Coincée dans mon propre corps

J’ai envie de raconter ce qu’il m’arrive, j’hésite toujours avant de le faire parce qu’on me regarde toujours comme si j’exagérais.

Je fais des paralysies du sommeil mais pas les petits trucs passagers du genre “j’ai eu un blocage en me réveillant.”

Je fais des paralysies du sommeil à répétition.

Pas une fois par mois.

Pas une fois de temps en temps.

Souvent.

Et plus ça va, plus c’est lourd.

Je ne vois pas d’entité.

Je ne vois pas de silhouette mais à chaque fois je sens que je ne suis pas seule.

Je me réveille dans mon lit, bloquée. Je vois tout, j’entends tout, mais je ne peux rien faire et très vite ça commence.

Les chuchotements.

Trop proches.

Comme si quelqu’un se penchait juste au dessus de moi.

Je comprends pas ce qu’ils disent. C’est pas du français, pas de l’anglais, rien de clair mais je sais que c’est pour moi et que je suis en danger.

J’ai toujours la même sensation, ça se moque, ça murmure comme si j’étais un jouet.

Le pire c’est que je ne peux rien dire, même pas un cri, même pas un geste. C’est comme ci mon corps m’avait quittée, mais que quelque chose d’autre prenait la place.

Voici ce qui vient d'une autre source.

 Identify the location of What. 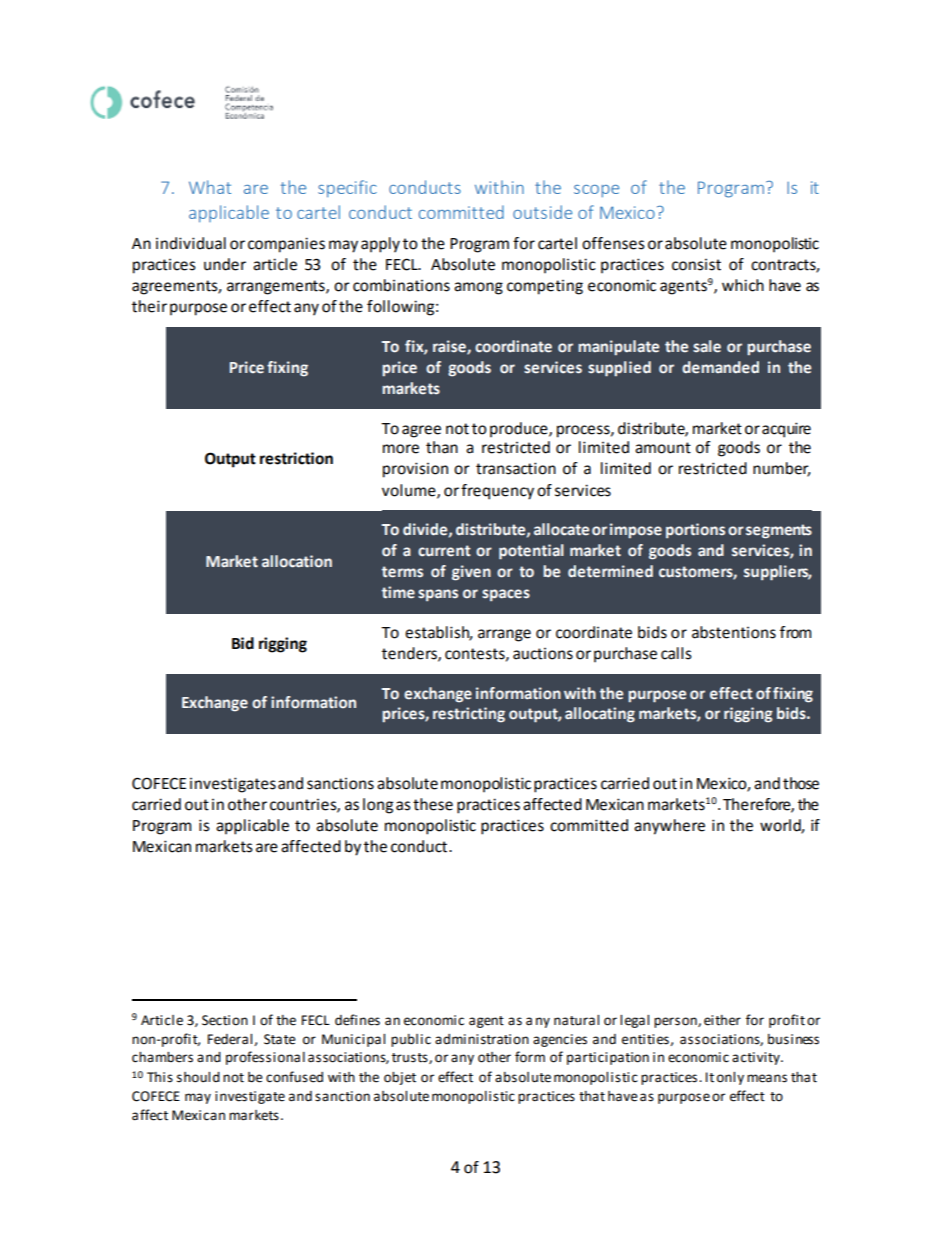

Parfois je sens des contacts, pas violents mais insistants. Comme des mains invisibles qui me frôlent et qui s’attardent. C’est jamais visuel mais c’est là.

Un soir j’ai même réussi à me mordre le bras, je ne sais pas pourquoi, peut-être par réflexe, peut-être pour me réveiller. Mais je l’ai fait. Au matin, la trace était là, une morsure humaine faite par moi sans aucun doute comme une tentative désespérée de m’arracher à ce qu’il se passait.

J’ai essayé de rationaliser, je suis même allée voir un médecin, il m’a parlé de sophrologie, de relaxation, de stress accumulé. J’ai testé mais rien n’a changé.

Un jour, j’ai brûlé de la sauge dans ma chambre sans vraiment y croire mais j’étais à bout et contre toute attente, ça a marché. Pendant quelques mois, plus rien, silence, calme et sommeil normal.

Puis c’est revenu.

D’un coup mais plus fort comme si le répit avait énervé ce qu’il y a derrière.

Depuis c’est comme si c’était plus agressif, pas violent dans le sens brutal mais vicieux, plus intime, plus précis.

Comme si ça m’apprenait et comme si ça me connaissait.

Mon père aussi fait des paralysies du sommeil mais il n’en parle jamais. Je lui ai dis que j’en faisais aussi, il m’a juste regardée, pas surpris, pas inquiet. Juste fermé et j’ai compris qu’il ne voulait pas en parler.

Parfois j’ai l’impression que juste en parler, les attire.

Je me couche chaque soir en me demandant où ça va aller, parfois je crois que je me suis réveillée, que je me suis levée, que tout va bien mais je suis encore dedans, encore coincée et à chaque fois que je crois que c’est fini, il reste une dernière couche. Un dernier faux réveil, un dernier piège.

Je ne sais plus quoi faire, je suis fatiguée, épuisée et surtout, je commence à me dire qu’il n’y aura pas de solution, qu’il n’y aura pas de fin. Que ce truc est devenu une partie de ma vie. Une présence invisible. Qui me regarde m’éteindre nuit après nuit.

Je n’y arrive plus, je me couche avec la boule au ventre. Je me réveille plus fatiguée que quand je me suis endormie, j’ai l’impression que ça m’épuise, qu’on me gratte quelque chose chaque nuit.

La journée tout est normal, je mange, je souris, je fais semblant mais dans ma tête, je compte les heures. Je redoute la nuit comme on redoute un verdict. Parce que la nuit, ce n’est plus moi. C’est ce monde suspendu où je suis toujours seule, toujours piégée et observée.

Je ne sais plus comment me battre, j’ai tout essayé, je suis à bout. Même allumer la lumière ne me sert à rien parce que ce que je vis, ça ne vient pas de l’extérieur.

C’est dans le sommeil, dans l’interstice, dans l’endroit que personne ne voit.

La vérité est que j’ai peur que ça finisse par me garder, qu’un jour, je m’endorme et que je ne réussisse pas à m’en sortir. Que je reste bloquée là, figée, à pleurer sans pouvoir bouger, à hurler sans que ma gorge ne réponde, le corps immobile, le coeur battant trop fort sans pouvoir crier et qu’aucune aide n’arrive.

Je suis là consciente, prisonnière dans ma propre tête et ça ne finit jamais, et la peur monte quand je sais que ça pourrait arriver ce soir.